In a filing with the Hong Kong stock exchange on Friday, Unicom said its total net profit in the past three quarters fell 80.6 per cent to 1.59 billion yuan (HK$1.83 billion), down from 8.18 billion yuan in the same period last year – confirming its profit warning on Tuesday.
The company mainly attributed the sharp drop to a 14 per cent year-on-year increase in selling and marketing costs, as well as a 32 per cent jump in network, operation and support expenses caused by the addition of a tower usage fee and higher energy charges and property rentals.

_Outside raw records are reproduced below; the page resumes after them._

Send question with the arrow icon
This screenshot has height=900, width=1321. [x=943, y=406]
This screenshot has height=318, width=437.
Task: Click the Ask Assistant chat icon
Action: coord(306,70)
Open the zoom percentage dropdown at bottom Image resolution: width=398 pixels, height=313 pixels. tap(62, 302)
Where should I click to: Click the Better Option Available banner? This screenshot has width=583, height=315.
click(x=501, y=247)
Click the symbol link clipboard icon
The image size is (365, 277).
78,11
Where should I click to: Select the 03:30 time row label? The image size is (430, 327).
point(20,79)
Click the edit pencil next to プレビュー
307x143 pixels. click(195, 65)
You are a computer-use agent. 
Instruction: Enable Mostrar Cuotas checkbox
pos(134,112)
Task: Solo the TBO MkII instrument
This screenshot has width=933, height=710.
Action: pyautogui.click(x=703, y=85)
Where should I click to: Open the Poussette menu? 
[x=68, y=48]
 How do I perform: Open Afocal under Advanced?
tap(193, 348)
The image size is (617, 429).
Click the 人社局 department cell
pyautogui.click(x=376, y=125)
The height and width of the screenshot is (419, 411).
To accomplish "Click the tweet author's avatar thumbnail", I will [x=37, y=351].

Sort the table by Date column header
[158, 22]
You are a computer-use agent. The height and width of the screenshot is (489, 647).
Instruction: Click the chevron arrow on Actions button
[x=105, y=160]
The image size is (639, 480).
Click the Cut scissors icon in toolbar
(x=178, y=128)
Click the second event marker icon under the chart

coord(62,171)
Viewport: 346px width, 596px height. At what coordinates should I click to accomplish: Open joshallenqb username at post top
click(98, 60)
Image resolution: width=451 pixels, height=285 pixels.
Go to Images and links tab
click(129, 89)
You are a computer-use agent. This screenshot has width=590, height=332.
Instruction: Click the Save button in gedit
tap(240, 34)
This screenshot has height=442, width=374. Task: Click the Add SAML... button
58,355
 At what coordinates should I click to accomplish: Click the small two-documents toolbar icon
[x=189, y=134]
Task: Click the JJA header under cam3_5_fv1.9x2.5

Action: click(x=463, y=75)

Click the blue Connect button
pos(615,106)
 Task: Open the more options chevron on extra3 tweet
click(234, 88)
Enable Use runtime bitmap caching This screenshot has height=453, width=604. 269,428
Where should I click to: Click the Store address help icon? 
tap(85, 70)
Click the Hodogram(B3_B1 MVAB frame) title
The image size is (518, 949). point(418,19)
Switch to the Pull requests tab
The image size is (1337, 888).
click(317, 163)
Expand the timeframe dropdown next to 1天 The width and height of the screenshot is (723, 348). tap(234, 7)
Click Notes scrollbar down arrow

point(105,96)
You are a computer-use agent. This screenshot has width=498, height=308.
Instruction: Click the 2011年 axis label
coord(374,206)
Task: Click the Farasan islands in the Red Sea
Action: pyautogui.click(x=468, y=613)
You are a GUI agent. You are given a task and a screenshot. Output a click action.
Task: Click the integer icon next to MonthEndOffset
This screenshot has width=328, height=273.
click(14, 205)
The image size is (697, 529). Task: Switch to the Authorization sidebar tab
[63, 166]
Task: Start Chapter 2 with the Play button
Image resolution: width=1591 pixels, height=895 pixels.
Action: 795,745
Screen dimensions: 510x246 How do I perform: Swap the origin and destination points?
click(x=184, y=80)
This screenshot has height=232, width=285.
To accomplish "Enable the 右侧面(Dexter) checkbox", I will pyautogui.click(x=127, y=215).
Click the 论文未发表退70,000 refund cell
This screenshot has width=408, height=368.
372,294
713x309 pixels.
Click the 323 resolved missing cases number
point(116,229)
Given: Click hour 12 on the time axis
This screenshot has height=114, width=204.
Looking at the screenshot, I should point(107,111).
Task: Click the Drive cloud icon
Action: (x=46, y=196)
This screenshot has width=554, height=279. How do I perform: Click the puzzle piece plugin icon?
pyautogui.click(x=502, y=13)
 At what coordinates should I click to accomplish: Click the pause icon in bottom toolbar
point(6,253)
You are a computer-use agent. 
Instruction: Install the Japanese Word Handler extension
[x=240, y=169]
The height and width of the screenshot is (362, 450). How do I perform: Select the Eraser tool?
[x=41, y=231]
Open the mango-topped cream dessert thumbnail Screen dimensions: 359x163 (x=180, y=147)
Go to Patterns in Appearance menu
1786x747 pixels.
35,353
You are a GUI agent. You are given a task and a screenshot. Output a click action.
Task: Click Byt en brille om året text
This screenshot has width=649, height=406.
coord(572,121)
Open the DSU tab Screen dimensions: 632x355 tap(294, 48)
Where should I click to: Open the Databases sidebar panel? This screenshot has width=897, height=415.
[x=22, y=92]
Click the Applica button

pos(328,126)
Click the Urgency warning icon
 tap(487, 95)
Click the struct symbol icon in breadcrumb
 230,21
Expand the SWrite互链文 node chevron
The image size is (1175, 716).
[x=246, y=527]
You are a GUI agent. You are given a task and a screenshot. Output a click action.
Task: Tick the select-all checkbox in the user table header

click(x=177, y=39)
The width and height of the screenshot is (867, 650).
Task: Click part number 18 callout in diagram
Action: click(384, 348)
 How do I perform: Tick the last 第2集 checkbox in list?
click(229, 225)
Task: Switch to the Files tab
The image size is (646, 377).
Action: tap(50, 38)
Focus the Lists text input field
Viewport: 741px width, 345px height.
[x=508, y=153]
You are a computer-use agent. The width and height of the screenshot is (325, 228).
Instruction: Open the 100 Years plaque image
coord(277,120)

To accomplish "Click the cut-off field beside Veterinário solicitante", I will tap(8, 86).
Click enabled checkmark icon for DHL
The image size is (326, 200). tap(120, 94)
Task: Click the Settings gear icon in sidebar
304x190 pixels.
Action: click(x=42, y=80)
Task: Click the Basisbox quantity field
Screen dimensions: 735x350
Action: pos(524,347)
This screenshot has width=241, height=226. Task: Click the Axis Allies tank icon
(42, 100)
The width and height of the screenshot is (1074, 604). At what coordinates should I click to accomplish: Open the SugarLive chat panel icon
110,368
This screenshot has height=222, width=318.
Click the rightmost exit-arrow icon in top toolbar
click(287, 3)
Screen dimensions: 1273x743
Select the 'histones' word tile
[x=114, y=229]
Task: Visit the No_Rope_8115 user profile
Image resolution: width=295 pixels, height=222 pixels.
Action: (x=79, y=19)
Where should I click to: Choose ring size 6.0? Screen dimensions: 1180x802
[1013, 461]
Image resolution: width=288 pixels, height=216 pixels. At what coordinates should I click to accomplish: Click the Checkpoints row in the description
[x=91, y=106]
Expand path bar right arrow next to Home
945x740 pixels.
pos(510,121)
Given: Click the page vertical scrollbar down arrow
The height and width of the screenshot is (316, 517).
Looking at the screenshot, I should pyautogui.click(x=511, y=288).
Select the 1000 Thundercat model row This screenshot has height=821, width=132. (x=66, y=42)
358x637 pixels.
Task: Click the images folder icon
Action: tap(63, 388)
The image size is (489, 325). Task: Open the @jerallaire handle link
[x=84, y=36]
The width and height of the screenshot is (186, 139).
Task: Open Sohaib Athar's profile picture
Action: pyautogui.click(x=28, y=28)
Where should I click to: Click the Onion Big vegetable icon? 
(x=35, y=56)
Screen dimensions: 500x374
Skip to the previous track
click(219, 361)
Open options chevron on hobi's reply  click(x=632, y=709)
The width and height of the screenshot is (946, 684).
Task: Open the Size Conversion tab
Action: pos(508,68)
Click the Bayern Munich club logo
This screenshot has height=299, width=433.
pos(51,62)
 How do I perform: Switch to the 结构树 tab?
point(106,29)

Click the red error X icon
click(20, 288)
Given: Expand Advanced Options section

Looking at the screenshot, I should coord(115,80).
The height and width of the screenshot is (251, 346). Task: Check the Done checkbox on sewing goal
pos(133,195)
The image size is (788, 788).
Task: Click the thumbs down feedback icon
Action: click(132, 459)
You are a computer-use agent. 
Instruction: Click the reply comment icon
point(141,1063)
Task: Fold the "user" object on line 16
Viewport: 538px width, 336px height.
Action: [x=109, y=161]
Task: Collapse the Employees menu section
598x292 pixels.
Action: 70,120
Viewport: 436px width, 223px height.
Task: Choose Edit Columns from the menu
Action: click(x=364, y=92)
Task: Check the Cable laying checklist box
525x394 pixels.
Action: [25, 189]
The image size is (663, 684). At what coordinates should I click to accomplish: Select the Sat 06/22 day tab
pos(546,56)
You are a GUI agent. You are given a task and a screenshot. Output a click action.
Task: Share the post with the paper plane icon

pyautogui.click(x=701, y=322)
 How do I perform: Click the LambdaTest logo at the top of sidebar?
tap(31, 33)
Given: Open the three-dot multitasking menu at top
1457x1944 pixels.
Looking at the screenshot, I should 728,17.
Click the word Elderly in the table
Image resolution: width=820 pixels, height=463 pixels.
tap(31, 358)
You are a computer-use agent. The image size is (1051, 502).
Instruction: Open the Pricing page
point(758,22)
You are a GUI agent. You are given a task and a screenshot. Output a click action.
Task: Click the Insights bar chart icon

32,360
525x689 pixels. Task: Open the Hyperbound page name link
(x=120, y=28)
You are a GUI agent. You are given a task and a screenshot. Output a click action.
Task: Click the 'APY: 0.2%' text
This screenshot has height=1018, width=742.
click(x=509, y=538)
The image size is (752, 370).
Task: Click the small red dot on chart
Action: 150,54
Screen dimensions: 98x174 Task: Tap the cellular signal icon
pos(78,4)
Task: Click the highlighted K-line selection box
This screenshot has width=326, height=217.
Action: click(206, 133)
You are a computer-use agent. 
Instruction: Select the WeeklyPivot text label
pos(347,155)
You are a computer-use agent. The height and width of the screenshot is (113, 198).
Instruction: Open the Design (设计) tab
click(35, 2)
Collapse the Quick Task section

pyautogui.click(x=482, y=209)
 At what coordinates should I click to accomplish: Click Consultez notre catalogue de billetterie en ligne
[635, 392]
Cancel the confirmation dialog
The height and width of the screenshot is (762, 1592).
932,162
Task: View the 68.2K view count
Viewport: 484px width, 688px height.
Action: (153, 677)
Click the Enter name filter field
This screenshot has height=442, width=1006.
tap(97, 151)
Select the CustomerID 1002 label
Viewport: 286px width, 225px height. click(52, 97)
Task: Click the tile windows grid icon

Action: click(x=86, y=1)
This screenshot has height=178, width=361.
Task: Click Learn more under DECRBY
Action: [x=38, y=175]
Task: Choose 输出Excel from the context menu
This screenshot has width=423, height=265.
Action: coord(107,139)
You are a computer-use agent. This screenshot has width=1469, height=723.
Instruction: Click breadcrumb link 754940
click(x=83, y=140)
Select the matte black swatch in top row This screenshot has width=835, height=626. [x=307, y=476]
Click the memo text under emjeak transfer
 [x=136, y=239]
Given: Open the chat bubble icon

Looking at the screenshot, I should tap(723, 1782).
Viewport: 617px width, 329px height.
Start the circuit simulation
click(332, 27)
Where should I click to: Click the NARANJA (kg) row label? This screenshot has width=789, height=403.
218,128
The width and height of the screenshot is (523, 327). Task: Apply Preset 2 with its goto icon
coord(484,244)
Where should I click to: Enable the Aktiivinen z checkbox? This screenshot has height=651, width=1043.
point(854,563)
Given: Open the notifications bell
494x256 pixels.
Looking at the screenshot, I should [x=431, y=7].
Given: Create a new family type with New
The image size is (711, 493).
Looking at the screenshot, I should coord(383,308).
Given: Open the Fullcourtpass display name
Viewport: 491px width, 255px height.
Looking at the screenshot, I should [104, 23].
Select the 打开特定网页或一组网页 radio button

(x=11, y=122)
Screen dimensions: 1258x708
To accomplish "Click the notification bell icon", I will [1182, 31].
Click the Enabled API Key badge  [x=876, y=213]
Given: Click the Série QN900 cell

Unicom added, however, that the decline in profit was a “significant improvement” from the 3.36 billion yuan net loss recorded in the second half of last year.
Earnings before interest, taxes, depreciation and amortisation (ebitda) – a measure of a firm’s operating profitability – decreased 16.8 per cent year on year to 61.75 billion yuan.
Total service revenue advanced just 1.7 per cent to 182.75 billion yuan from 179.75 billion yuan a year ago.
Sales of telecommunications products, led by smartphones, fell to 24.39 billion yuan, compared with 32.16 billion yuan a year earlier.
“China Unicom is a work in progress,” Jefferies equity analyst Elaine Lai said in a report. “We expect its return on invested capital to remain depressed as China Unicom reinvests into network quality and subscriber retention.”
According to Unicom, it will “persevere and firmly execute its focus strategies” as well as drive a gradual business turnaround.
“We will also deepen reform in systems and mechanisms” to improve efficiency, the company said.
Unicom reported that its total mobile subscribers at the end of September reached 262.074 million, of which 88.906 million are 4G subscribers. It also had 75.05 million fixed-line broadband subscribers.
“Mobile service revenue turned around its decline,” the company said.
It pointed out that 4G subscribers recorded a monthly average revenue per user of 79.3 yuan in the past three quarters.
Wang Xiaochu, Unicom’s chairman and chief executive, said in August that the company needed to expedite 4G network construction to keep pace with rivals China Mobile and China Telecom.
His laundry list of priorities also included reshaping Unicom’s brand image, improving customer retention efforts, and helping upgrade more of its 2G and 3G users to 4G.
Lai said bullish investors “argue that the upgrade of 2G subscribers would lift [Unicom’s] monthly average revenue per user”.
Unicom said last week that its parent, China United Network Communications Group, has been included in the first batch of state-owned enterprises selected by the National Development and Reform Commission to implement the government’s “mixed-ownership reform plan” involving potential strategic investors.
“Further announcements on reform may improve sentiment on the stock. But [Unicom’s] fundamentals are still weak,” Lai said last week.